## Instructions for the task:
Your task is to restate word for word the line containing "Where should I click to: Click" and each line that follows it in the listing, and only those.

## The data:

══════════════════════════════

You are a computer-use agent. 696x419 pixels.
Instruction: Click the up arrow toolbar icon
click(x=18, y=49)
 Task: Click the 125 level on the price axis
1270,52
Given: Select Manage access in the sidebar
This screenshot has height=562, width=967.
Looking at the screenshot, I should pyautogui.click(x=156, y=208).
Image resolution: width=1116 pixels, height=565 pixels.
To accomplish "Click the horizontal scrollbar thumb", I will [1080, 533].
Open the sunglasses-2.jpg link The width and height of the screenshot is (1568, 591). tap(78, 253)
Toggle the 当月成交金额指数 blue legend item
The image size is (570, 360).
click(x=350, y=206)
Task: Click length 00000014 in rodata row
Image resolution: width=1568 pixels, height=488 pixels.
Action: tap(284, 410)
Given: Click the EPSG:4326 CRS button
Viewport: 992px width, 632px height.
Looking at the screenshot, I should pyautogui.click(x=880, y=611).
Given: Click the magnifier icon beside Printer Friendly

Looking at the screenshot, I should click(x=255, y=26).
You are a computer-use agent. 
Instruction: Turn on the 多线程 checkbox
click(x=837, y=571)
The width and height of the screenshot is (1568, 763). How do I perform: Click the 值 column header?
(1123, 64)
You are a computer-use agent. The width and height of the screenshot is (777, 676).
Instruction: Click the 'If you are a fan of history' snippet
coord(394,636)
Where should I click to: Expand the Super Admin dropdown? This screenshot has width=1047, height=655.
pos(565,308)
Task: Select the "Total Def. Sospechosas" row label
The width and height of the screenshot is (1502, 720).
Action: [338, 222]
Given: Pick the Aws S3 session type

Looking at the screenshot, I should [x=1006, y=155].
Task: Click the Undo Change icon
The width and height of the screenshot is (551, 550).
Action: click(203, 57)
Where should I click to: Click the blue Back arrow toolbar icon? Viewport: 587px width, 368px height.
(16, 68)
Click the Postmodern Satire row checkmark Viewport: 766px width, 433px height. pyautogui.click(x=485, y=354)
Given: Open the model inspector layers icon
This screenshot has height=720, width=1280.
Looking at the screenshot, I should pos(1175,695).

══════════════════════════════

## Task solution:
Where should I click to: Click the blue Back arrow toolbar icon? Viewport: 587px width, 368px height.
(16, 68)
Click the Postmodern Satire row checkmark Viewport: 766px width, 433px height. pyautogui.click(x=485, y=354)
Given: Open the model inspector layers icon
This screenshot has height=720, width=1280.
Looking at the screenshot, I should pos(1175,695).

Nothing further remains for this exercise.